Et quand vient le temps des remords, à savoir le temps où l’être humain sent que son heure est proche et que commencent à défiler devant ses yeux les images de sa vie, de ce qu’il a fait, de ce qu’il n’a pas fait, de ce qu’il aurait dû faire et de ce qu’il n’aurait pas dû, là, l’image des martyrs de Gaza l’envahira, l’image de ces enfants brulés vifs à l’acide phosphorique se profilera, car l’âme de ces êtres innocents ne pourra jamais laisser tranquille les âmes de ceux qui ont participé à ce génocide. Jamais les criminels de guerre et consorts ne trouveront la paix de leur âme, car s’ils arrivent à tromper la justice des hommes, ils ne pourront se soustraire à la justice de Dieu Le Tout Puissant –exalté soit-il-, et pour nos frères palestiniens nous disons ce que disait Abou Bakr que Dieu l’agrée:
« Fuis les honneurs et l’honneur te suivra, convoite la mort et la vie te sera donnée »
1 - cf. Le journal « Le Monde » numéros du 17 et du 24 janvier 2009.
Les larmes d'un médecin palestinien à la télévision israélienne (édition du 17 janvier 2009)
La douleur d'un père à Gaza (édition du 24 janvier 2009).
2 - La chancelière allemande a lancé un appel afin que « l’héritage du passé serve de leçon pour l’avenir » dans son discours lors de la commémoration du 70e anniversaire de la Nuit de Cristal, le 9 novembre 2008 dans la synagogue de la Rykestrasse.
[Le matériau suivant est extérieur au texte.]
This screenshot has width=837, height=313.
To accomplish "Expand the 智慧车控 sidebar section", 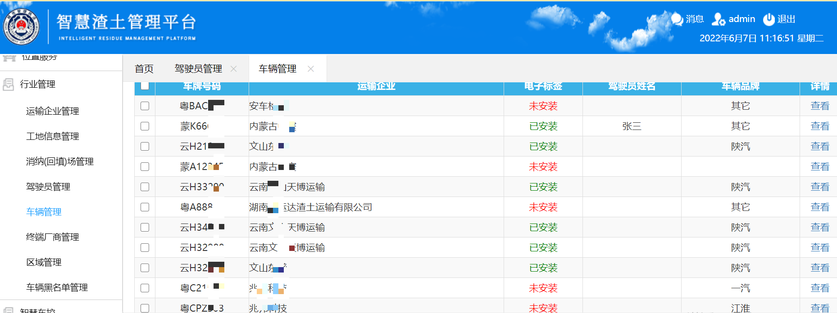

La chancelière dénonce « l’indifférence à l‘égard du racisme et de l’antisémitisme ». Pour elle, c’est un premier pas qui peut remettre en cause des valeurs incontournables. « Trop peu d’Allemands ont eu à l’époque le courage de protester contre la barbarie nazie (...). Cette leçon à tirer du passé vaut aujourd’hui pour l’Europe, mais aussi pour d’autres régions, notamment pour les pays arabes » (Pascal Thibault, « Il y a 70 ans, la Nuit de Cristal », 9 novembre 2008, Radio-France Internationale.
On peut comprendre que la très sérieuse chancelière allemande veuille rappeler aux allemands et aux européens qu’ils ont une dette envers les juifs pour les exactions commises lors de la dernière guerre mondiale, ce que l’on comprend moins c’est l’avertissement donné aux pays arabes qui eux ont plutôt subi le terrorisme israélien depuis 1948.